Isso vale também para pensar racialmente. A gente tem muito pouca política pública e muito pouco pensamento e reflexão sobre raça e saúde. Tem um pouco agora na academia, mas isso está distante das políticas sociais e das políticas de saúde. É necessário amadurecer esse tipo de entendimento. Mas tem também falta de vontade política, tem um pouco de ignorância, tem um pouco das disputas que se sobrepõem às decisões que deveriam ser racionais. Talvez isso seja até mais preponderante, porque no fim eu acho que foi uma escolha dizer que se combate a pandemia se o sistema de saúde não entrar em colapso. Aí você assina contratos emergenciais, amplia leitos, faz hospital de campanha e não desagrada o setor do comércio, porque você pode reabrir.

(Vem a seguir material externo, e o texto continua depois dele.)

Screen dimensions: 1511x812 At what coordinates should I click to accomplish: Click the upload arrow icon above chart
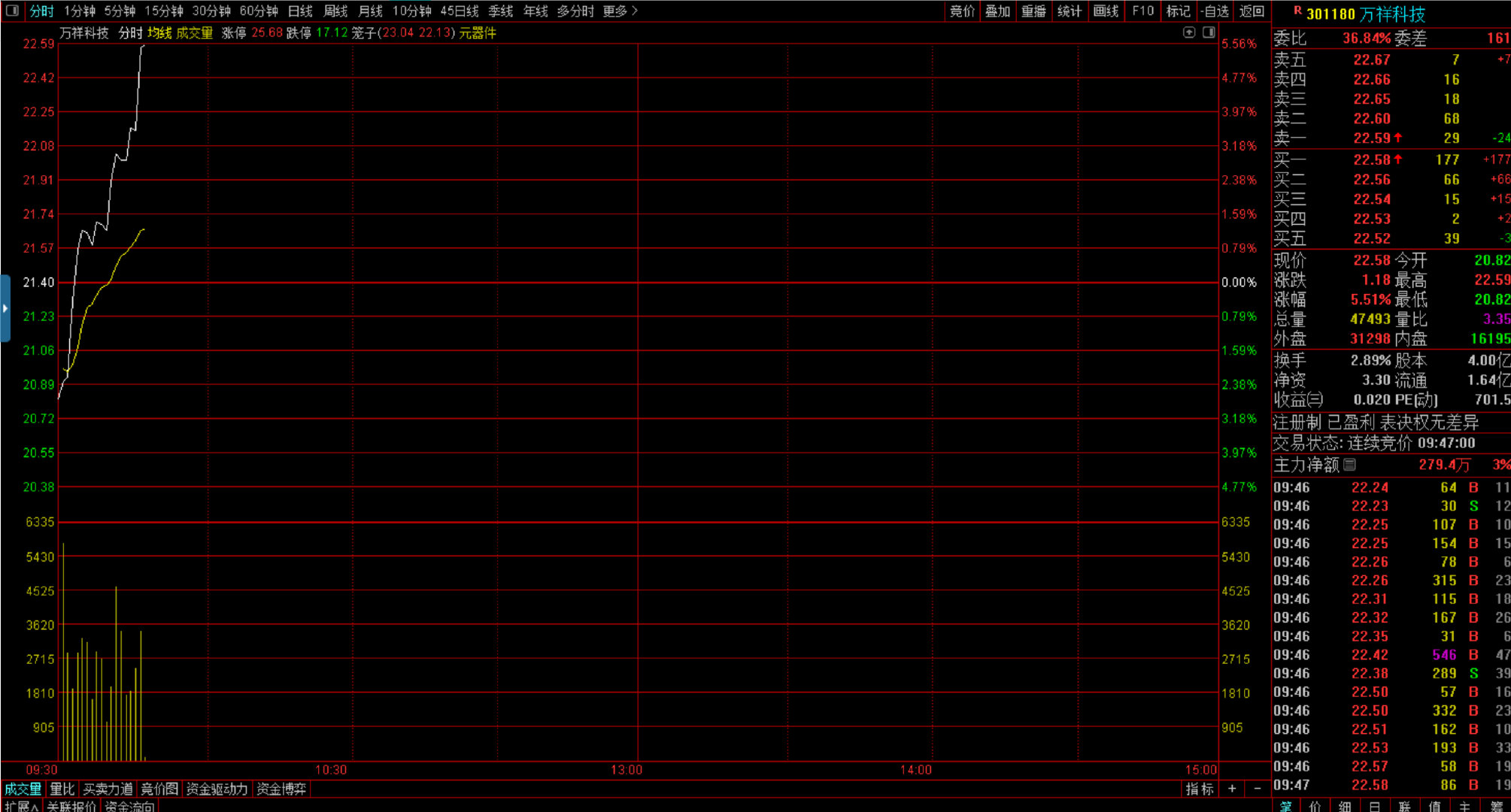pyautogui.click(x=1189, y=32)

Não desagrada setor econômico X ou Y, porque você pode ir fazendo reaberturas graduais. Depois fecha um pouquinho, aí reabre. Tem um pouco desse jogo político de como você equilibra quem você desagrada, mesmo que isso custe vidas. E a política é suja assim.

Além das UBSs, a cidade de São Paulo disponibilizou alguns grandes centros de vacinação onde é possível se vacinar de carro. Nenhuma estratégia até agora criou espaços de vacinação em pontos de transporte público, como, por exemplo, as estações de metrô. Além da organização de distribuição das vacinas, os espaços de distribuição são mais um obstáculo para a imunização da população periférica?

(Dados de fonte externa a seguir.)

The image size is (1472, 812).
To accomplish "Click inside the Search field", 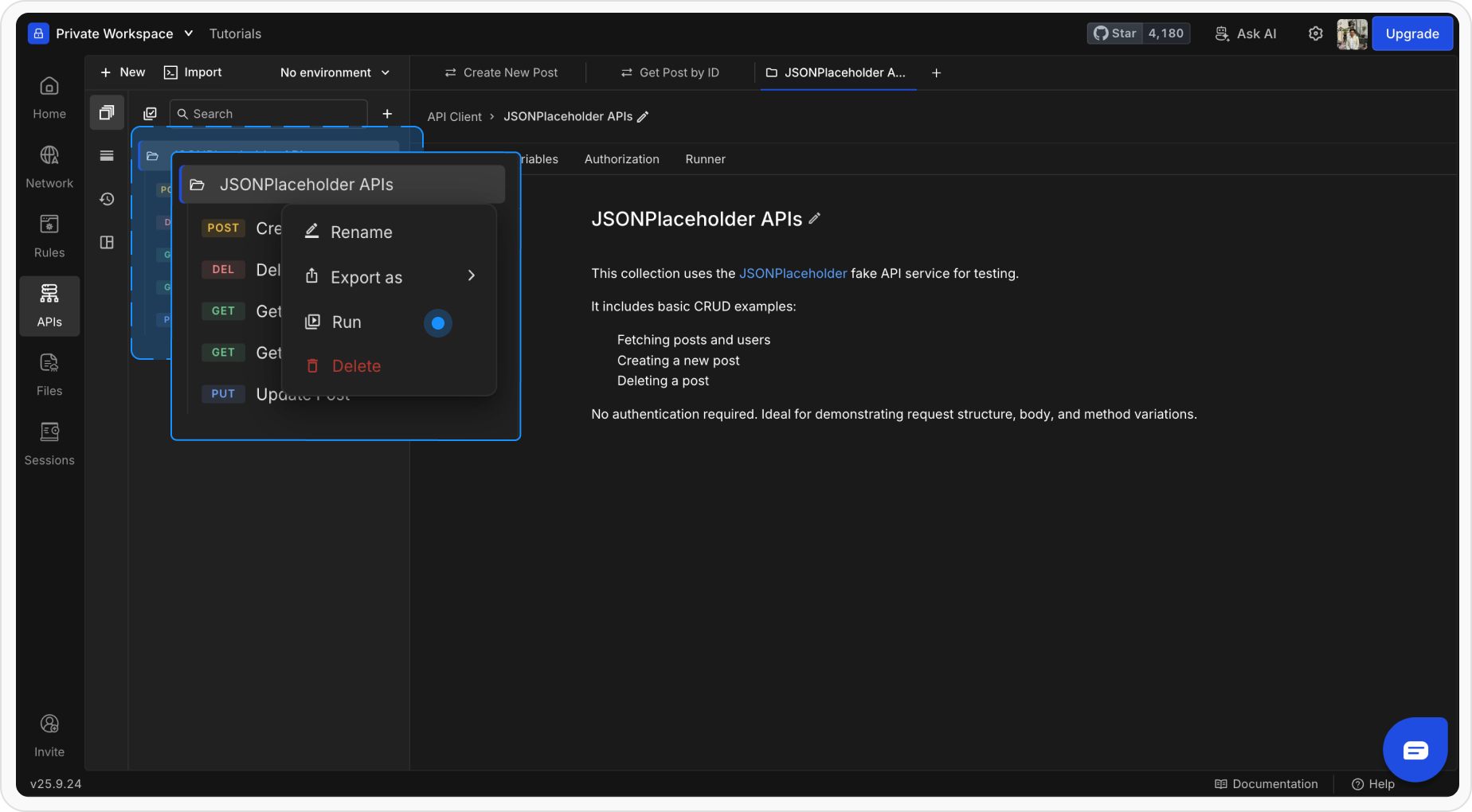I will (268, 113).

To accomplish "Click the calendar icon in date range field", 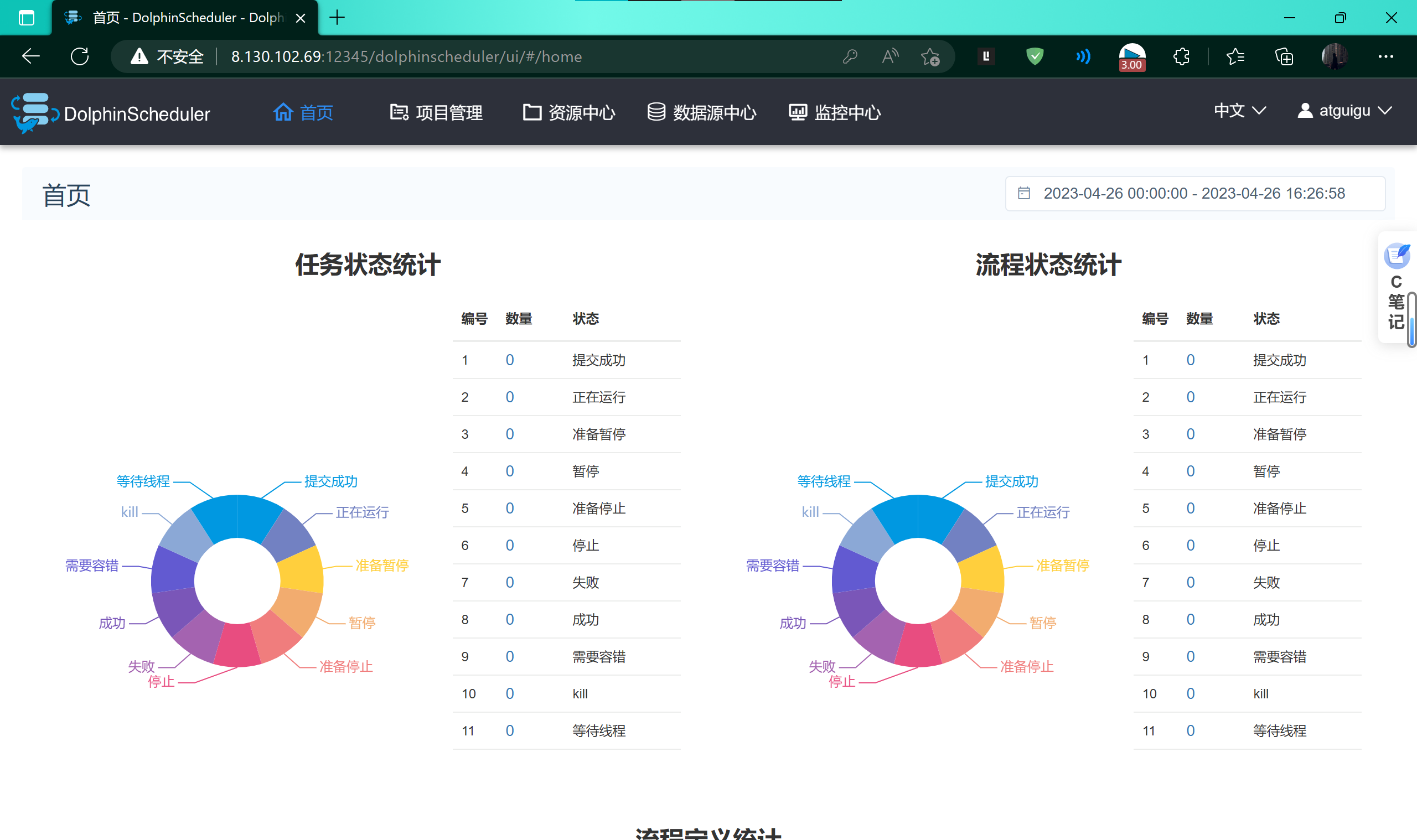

Cavalcante – Sem dúvidas. Distritos mais periféricos, como Cidade Ademar, têm um percentual de idosos vacinado muito inferior, justamente porque o acesso ao local de vacina é dificultado. O calendário e a própria comunicação de como você faz para se vacinar, quais são as faixas etárias e coisas do tipo, não chegam da forma que deveriam chegar. Mesmo até hoje, depois de um ano de pandemia, os agentes comunitários de saúde continuam não atuando ativamente no território, e isso seria um ativo extremamente necessário para você difundir que as pessoas precisam se vacinar, como elas vão se vacinar e que elas precisam chegar até os pontos de vacinação.

Nisida – Esclarecer que a vacina é segura, que tem que tomar… também falta chegar uma coisa até mais básica nas pessoas. Abrir drive-in de vacinação é facilitar o acesso para quem já tem. Você vai deixar mais cômoda a vacinação para quem já não teria tanto obstáculo. Isso dos grandes terminais de ônibus, das grandes estações de metrô que interligam trens e metrôs seria essencial. Você estaria, inclusive, tendo um alcance ainda maior do que os drive-in conseguem, porque você está indo à população, e à população que deve ser imunizada.

Estamos fazendo tudo errado. Eu sou arquiteto e urbanista e sempre fico meio assim quando batem muito na questão da circulação. É verdade, o vírus é uma doença de circulação. Quanto mais gente circular, mais o vírus circula junto. Mas, desde o ano passado, a gente tem visto como esse tipo de informação fomenta um discurso que bate muito no transporte coletivo, como se ele fosse o vilão ou o problema. Tudo bem, a gente não vai dizer que é impossível se infectar dentro do ônibus, é bem possível, mas a gente precisa ver o transporte público como solução.

A gente já entendeu que tem um limite no isolamento e muita gente não vai conseguir ficar em casa. A gente tem, na verdade, que pensar em trem, metrô e ônibus como outro padrão de serviço. Com mais veículos circulando, com menos intervalos, para que as aglomerações sejam menores. Não o transporte coletivo como um problema, mas como uma estratégia de combate. É isso que nós também não fizemos desde o começo. Reduziram a frequência, porque circularam menos pessoas, e então não diminuíram as aglomerações. E você não impacta onde você deve impactar, possibilitando o distanciamento mesmo na condução, mesmo no transporte público.